(本記事は、タイラー・コーエン氏(著)、池村千秋(訳)の著書『大分断──格差と停滞を生んだ「現状満足階級」の実像』NTT出版社の中から一部を抜粋・編集しています)

所得による分断

分断
(画像=Andrii Yalanskyi/Shutterstock.com)

さまざまな側面での分断についてデータに基づいて検討する。具体的には、所得、教育、社会階層、そして人種による分断の現状について見ていく。個々の側面ごとの違いはあるが、基本的な状況は、どの側面もおおむね共通しているように見える。

アメリカの多くの地域では、所得、教育、社会階層、人種、そして全般的な雰囲気が異なる人たちの混ざり合いが昔より少なくなっている。1990年代以降、この点で多くの好ましくないトレンドが進行してきた。

経済的要因により新たな分断が生まれているように見えるかもしれないが、その根底にはマッチングの文化と停止状態の文化がある。マッチングの文化とは、金持ち同士、教育レベルの高い人同士が結びつく傾向のこと。停止状態の文化とは、1950年代や60年代はもとより、90年代よりも経済の変化が減速している状況のことだ。
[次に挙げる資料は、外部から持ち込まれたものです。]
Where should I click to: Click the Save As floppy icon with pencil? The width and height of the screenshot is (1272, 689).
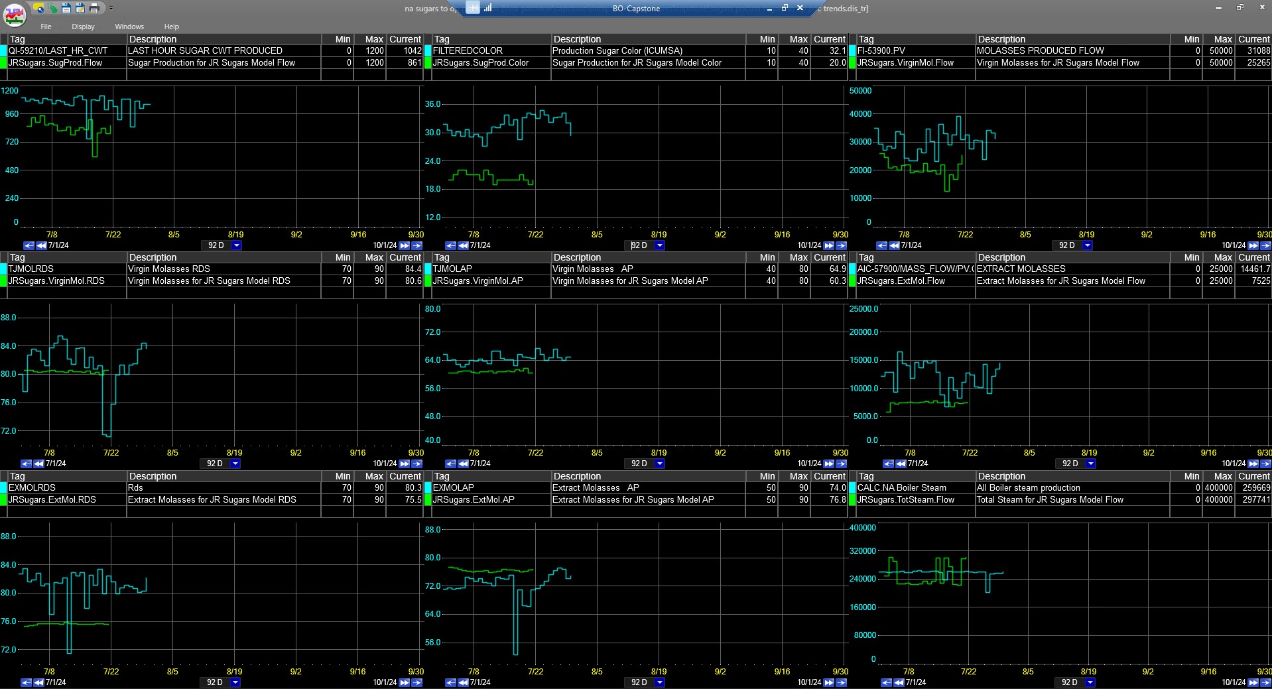coord(80,8)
人種や社会階層に基づく憎悪が完全に消えたとは言わないが、それは今日の社会的分断を生んでいる直接的な要因ではない。分断を生んだ要因は、富裕層が教育レベルや社会階層や所得水準の面で自分と似た人とだけ関わって生きる能力を高めていること、そして、そのような状況を幸せに感じ、少なくともそれに満足するようになったことだ。

まず、所得による分断から見ていこう。今日の社会的分断のなかでは、これが最も観察しやすい。低所得層の経済力が乏しく、環境の良好な地区に住めない状況は、ほかの側面で分断が生まれる原因になっている場合もある。

今日のアメリカでは、どれだけ金をもっているか、言い換えれば何を買うことができるかによって、人の意思決定が左右される面が大きいからだ。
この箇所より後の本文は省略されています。